Voluntarism, Regulation, and Coordination

Dispensarization is voluntary and contingent upon informed consent. The general practitioner has a formal obligation to provide the patient with detailed information about the nature and severity of the condition, its potential complications, the surveillance and treatment methods available, and the risks of declining follow-up — and to document the patient’s decision. Exceptions to voluntarism apply when illness creates conditions for criminal behaviour, when the affected individual poses demonstrable danger to others, or when compulsory treatment is the only viable means of protecting public health. These exceptions are narrowly defined in health legislation and do not override the general presumption of voluntary participation.

Several regulatory principles govern the organization of dispensarization to prevent duplication and ensure coordination. No individual may be enrolled for the same condition at more than one facility simultaneously. For children under eighteen, when comorbid conditions fall within the same disease class but require different providers, the specialist assumes responsibility for all conditions in that class. For adults, the general practitioner typically retains integrated responsibility, except for insulin-dependent diabetes and specialist post-operative cardiac follow-up during the first year. The minimum duration for any preventive examination is fifteen minutes — a floor below which meaningful clinical assessment cannot realistically occur. When a patient is enrolled for multiple conditions with differing examination frequencies, the highest prescribed frequency governs the overall surveillance schedule; for diagnostic tests required across multiple programmes, the maximum frequency for any specific investigation applies rather than summing requirements across programmes.
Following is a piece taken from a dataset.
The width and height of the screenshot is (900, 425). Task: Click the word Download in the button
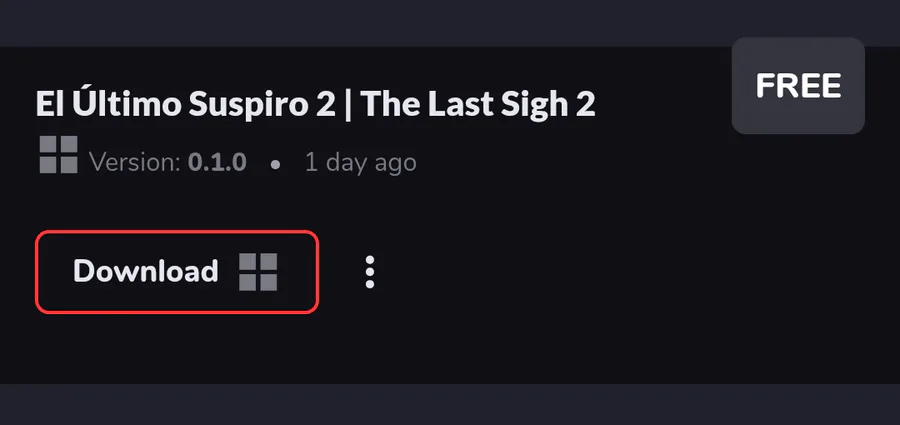tap(146, 271)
Health Groups and Performance Assessment

Individuals entering dispensarization are classified into five groups according to health status and disease severity. Group I comprises healthy individuals with no objective clinical findings or complaints — children under seven years, active athletes, and pregnant women. Group II encompasses practically healthy individuals who carry elevated risk for disease development: significant cardiovascular risk factors, risk factors for type 2 diabetes, risk factors for malignancies of the cervix, breast, colorectum, or prostate, and conditions such as obesity, physical inactivity, or habitual tobacco use. Group III consists of chronically ill individuals with compensated disease — mild clinical manifestations, infrequent exacerbations, and largely preserved work capacity. Group IV includes those with subcompensated disease, characterized by moderate functional impairment and frequent exacerbations requiring periodic intensive medical attention. Group V comprises individuals with decompensated disease, where permanent functional disability necessitates continuous medical supervision. These groups provide a structured language for tracking health trajectories over time and for organizing the intensity of surveillance accordingly.
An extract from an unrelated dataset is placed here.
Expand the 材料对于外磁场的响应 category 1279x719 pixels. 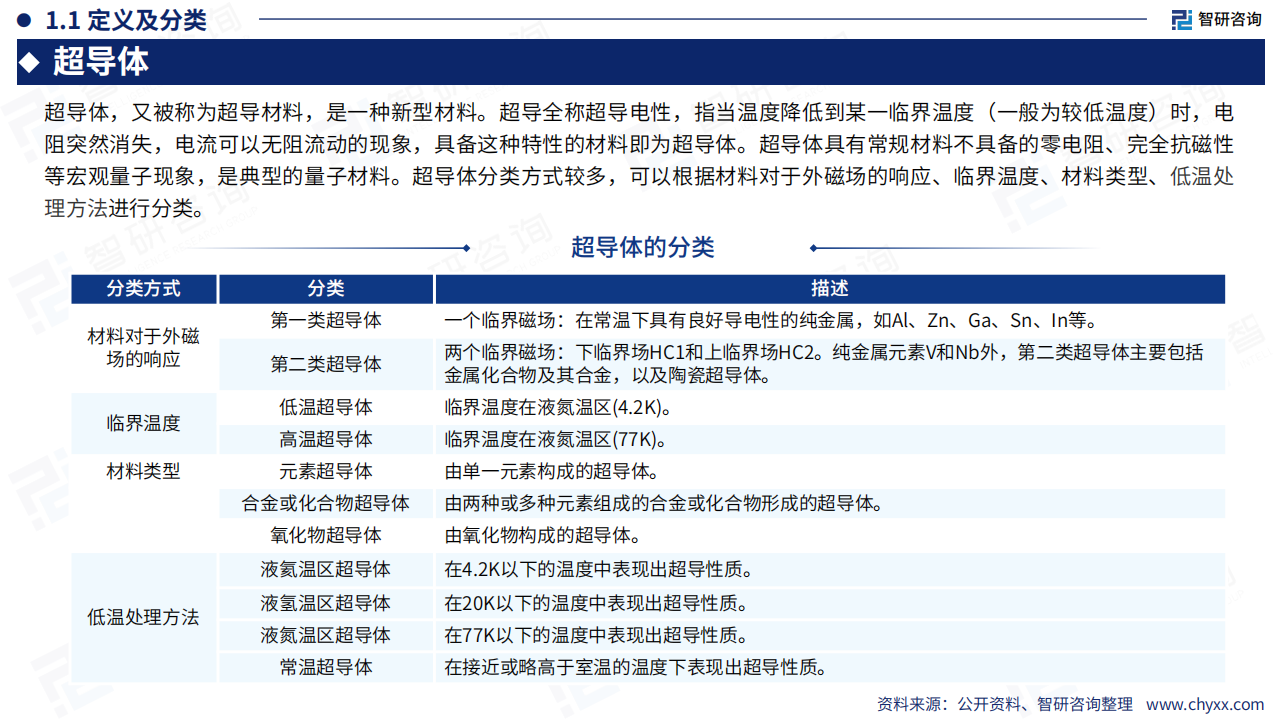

Physicians conducting dispensarization prepare annual stage summaries documenting disease dynamics over the surveillance period, the effects of therapeutic and rehabilitation interventions, and outstanding needs. The performance of dispensarization programmes is assessed through quantitative indicators. Timeliness measures the proportion of newly diagnosed cases that are enrolled in dispensarization promptly after diagnosis. Systematic observation quantifies adherence to scheduled surveillance among enrolled individuals. Outcome indicators include recovery rates, improvement rates, stability rates, and deterioration rates — all expressed as proportions of the total dispensarized population. Mortality may be reported as a simple proportion or as a rate using person-time denominators. A coverage target of not less than forty-five percent of eligible adults for annual preventive examinations serves as a minimum quality benchmark. Clinical targets for specific conditions include HbA1c below 7.0 percent and blood pressure below 140/85 mm Hg for at least half the surveillance period in non-insulin-dependent diabetes management, and LDL cholesterol below 1.8 mmol/l for patients with ischaemic heart disease within cardiovascular surveillance programmes.